The voir dire hearing occurred during the course of the trial when a question arose as to whether a potentially prejudicial surmise--an alternate juror expressed concern to the court upon seeing defendant examining papers she thought might contain jurors' home addresses--and conversation was had among the alternate juror and four other woman jurors. The Trial Justice questioned the alternate in Chambers with the prosecutor and defense counsel present. The trial court, however, proceeded to inquire of the other four sitting jurors with no attorneys or parties present, over defense counsel's objection as to his exclusion. The alternate juror was ultimately excused. The trial court concluded, however, that the other four jurors remained qualified and the trial continued to verdict and conviction.
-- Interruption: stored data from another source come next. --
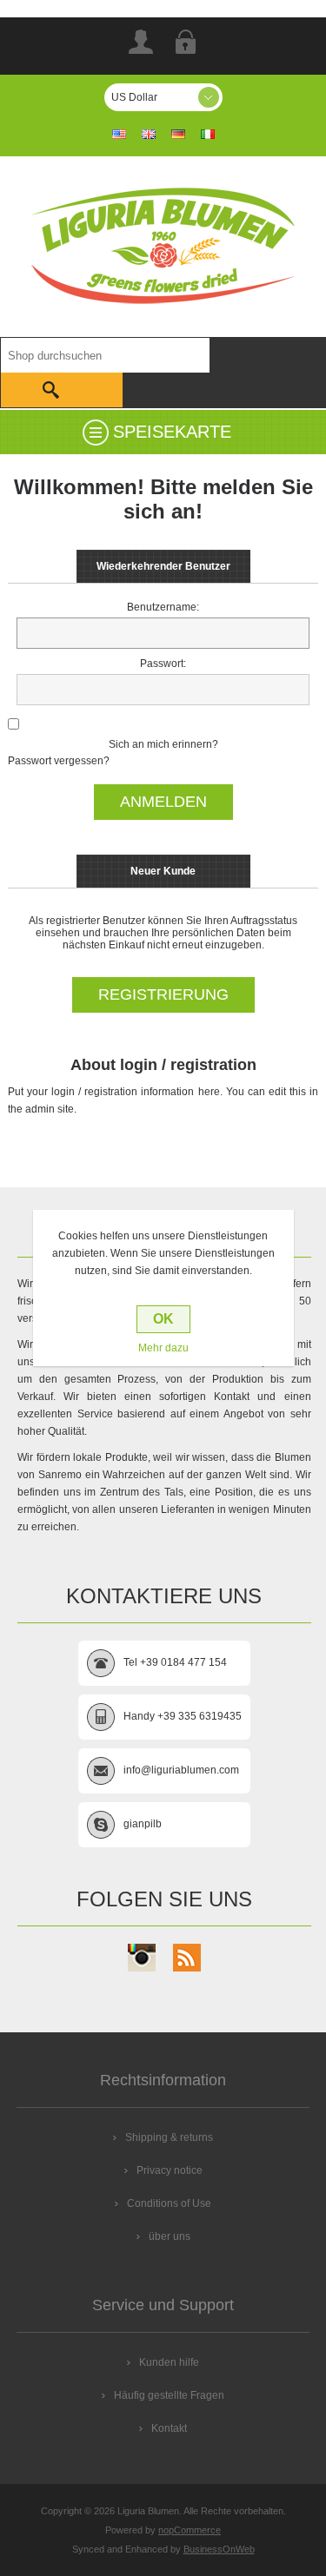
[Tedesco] (178, 134)
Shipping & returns (169, 2137)
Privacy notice (169, 2170)
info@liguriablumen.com (181, 1770)
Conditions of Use (169, 2203)
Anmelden (186, 42)
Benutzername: (163, 607)
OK (163, 1318)
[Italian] (208, 134)
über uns (169, 2236)
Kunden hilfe (169, 2362)
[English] (149, 134)
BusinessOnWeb (219, 2549)
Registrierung (141, 42)
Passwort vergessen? (59, 761)
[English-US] (119, 134)
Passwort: (163, 663)
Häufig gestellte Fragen (169, 2395)
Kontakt (169, 2428)
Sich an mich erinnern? (163, 744)
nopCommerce (189, 2530)
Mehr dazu (163, 1348)
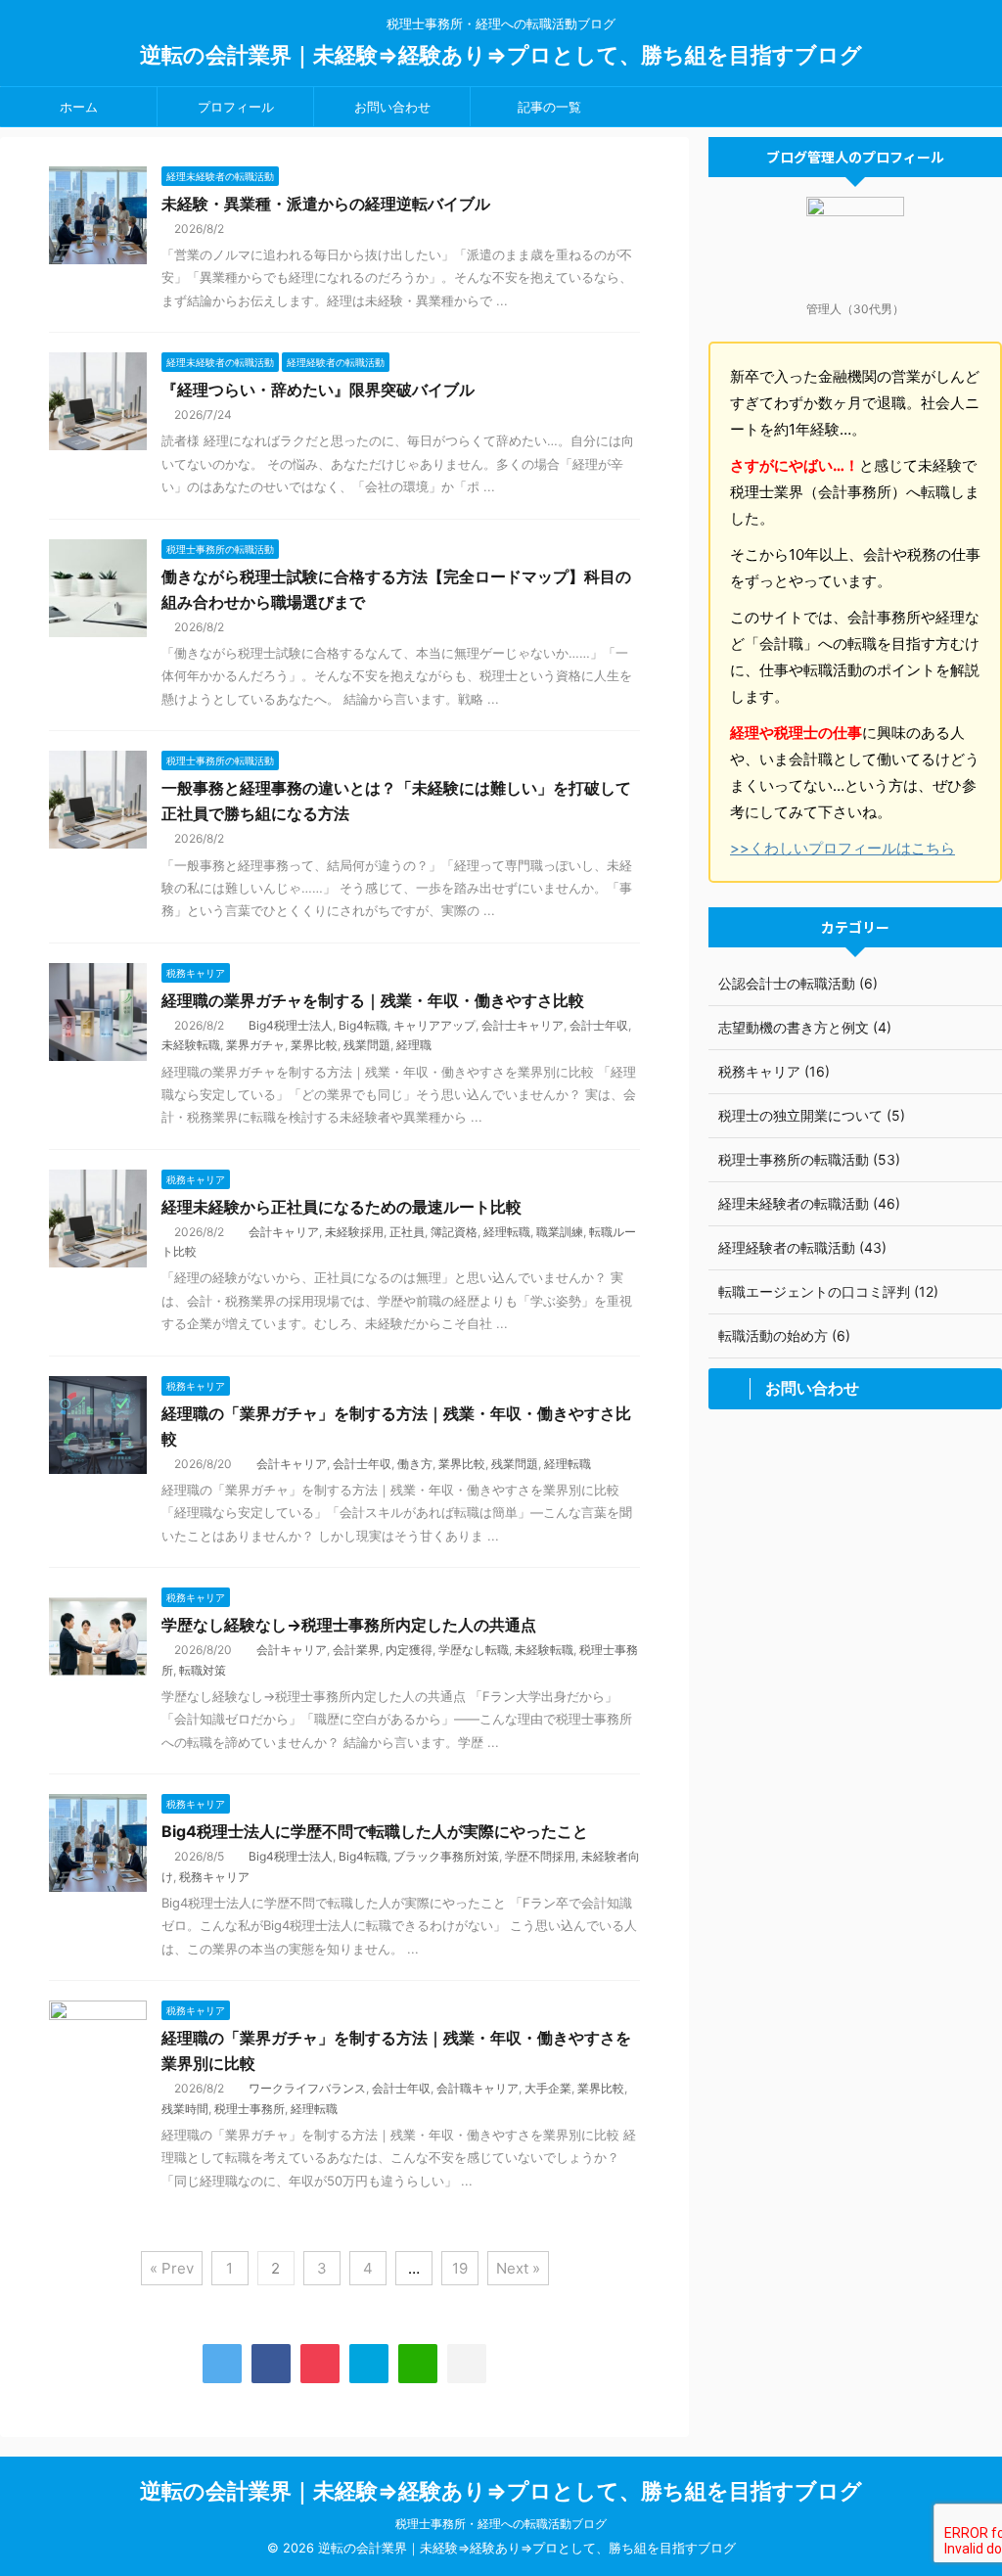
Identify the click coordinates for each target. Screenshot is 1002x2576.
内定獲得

The Appellate Division, in affirming the judgment of conviction, 147 A.D.2d 914, 538 N.Y.S.2d 674 addressed the voir dire issue and reasoned that because the actual presence of a defendant has been held dispensable in certain circumstances at such a hearing (People v. Mullen, 44 N.Y.2d 1, 403 N.Y.S.2d 470, 374 N.E.2d 369), so too is the presence of defense counsel excusable where, as that court phrased it, the hearing was "evenhanded and not prejudicial." (People v. Boatman, 147 A.D.2d 912, 913, 537 N.Y.S.2d 693 [codefendants].) The court appears to have rejected the Grand Jury instruction claim as being "without merit".

We cannot agree with the Appellate Division's rationale or result on the voir dire issue. The fundamental unfairness to defendant by the exclusion of his counsel from this relevant inquiry is evident from the inherently speculative nature of the impact on those four jurors. For that reason, we reverse and order a new trial.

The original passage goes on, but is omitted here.